Rot-Grünes Bremen will 36.000 Ausländer als Wähler einbürgern

Quelle: MTI

Rechtzeitig vor der näch­sten Bürgerschaftswahl in Bremen 2019 will die rot-grüne Regierung noch mehr Ausländer ein­bürg­ern. Denn SPD und Grünen ist die Einbürgerungsquote von aktuell 1,29 Prozent zu ger­ing. Daher wirbt die Regierung ab November bei den Ausländern mit­tels einer Kampagne, doch endlich die offen­bar wenig gewün­schte deutsche Staatsbürgerschaft anzunehmen.

Diese Kampagne wurde am 23. Oktober vorgestellt. Als Vorbild diente eine ähn­liche Initiative im rot-grü­nen Hamburg. Dort steigerte man damit die Einbürgerungsanträge um 30 Prozent.
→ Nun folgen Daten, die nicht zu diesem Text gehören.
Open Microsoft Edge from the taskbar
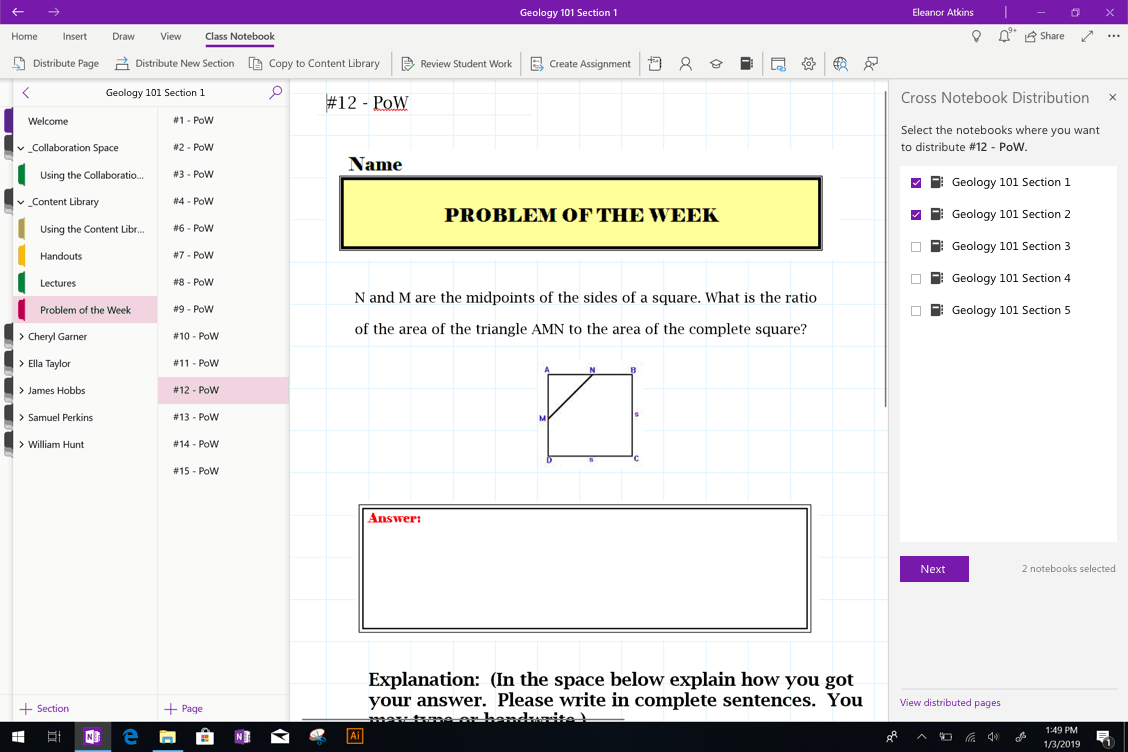This screenshot has height=752, width=1128. 130,737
Laut Innensenator Ulrich Mäurer (SPD) erfüllen 36.000 Menschen in Bremen die rechtlichen Voraussetzungen für eine Einbürgerung. Sie sollen in November einen Brief von Bürgermeister Carsten Sieling (SPD) und Bürgermeisterin Karoline Linnert (Grüne) erhal­ten und aufge­fordert wer­den, endlich Passdeutsche zu wer­den.

In Kooperation mit dem Rat für Integration sollen zudem Einbürgerungslotsen gewon­nen wer­den, die Interessierten zur Seite ste­hen wer­den. Endlich wieder neue Arbeitsplätze für die Asylindustrie.